** START OF Text shown **
FRANCE / GERMANY / SWITZERLAND / NETHERLANDS

Prof. Andrew Schachman

It’s no coincidence that Paris is situated within a dense territory of architectural wonders.  From the 13th Century to the present it's earned its reputation as a massive epicenter of cultural production, making profound contributions to nearly every aspect of human preoccupation: from cuisine to politics, from exceptionally beautiful engineering, architecture, and art to literary and philosophical miracles, from the birthplace of the modern city to the theory of relativity.

 

In the 19th and 20th century Paris' intense cultural preoccupation allowed it to cultivate a graceful and refined response to the industrial revolution.  Its where Le Corbusier, Chareau, Art-Nouveau, Impressionists, Dadaists, Surrealists, Cubists, Structuralists, Post-modernists, Eiffel, Prouvé, Poincaré, Baudelaire, James Joyce, Karl Marx, Picasso, all flourished...

 

A few hours to the north, and a few hours to the east of Paris are cities who have recently developed world renown for their culturally enriched and playful developments in architecture and landscape.  The Netherlands is where Koolhaas, Rietveld, MVRDV, Wiel Arets, Ben VanBerkel, and many others call home.  To the East, in Switzerland and nearby Germany a community of architects have developed refined material capabilities, its Zumthor and Herzog DeMeuron territory.  There are also many architectural gems by younger, or just quieter, architects in both regions that remain unpublished.
** END OF Text shown **
### Required actions
A) In the text on European architecture, from which century onward has Paris earned its reputation as an epicenter of cultural production?
B) Copy a passage of the text on European architecture word for word, beginning at the words "It’s no coincidence" and stopping after "theory of relativity.".
** START OF Dataset extract **
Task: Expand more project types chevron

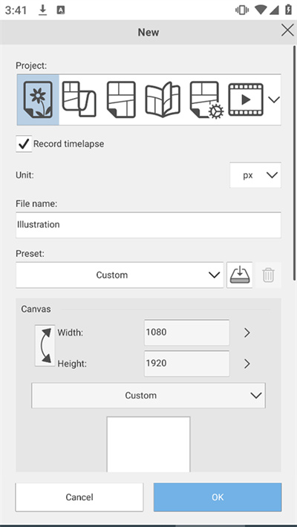Action: (x=274, y=99)
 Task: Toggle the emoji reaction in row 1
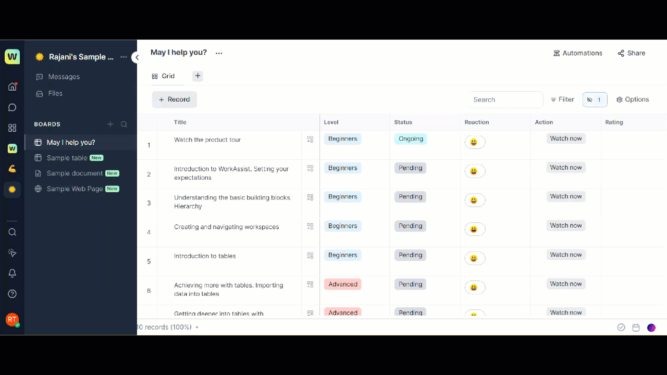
** END OF Dataset extract **
### Exercise results
A) The 13th Century.

B)
It’s no coincidence that Paris is situated within a dense territory of architectural wonders.  From the 13th Century to the present it's earned its reputation as a massive epicenter of cultural production, making profound contributions to nearly every aspect of human preoccupation: from cuisine to politics, from exceptionally beautiful engineering, architecture, and art to literary and philosophical miracles, from the birthplace of the modern city to the theory of relativity.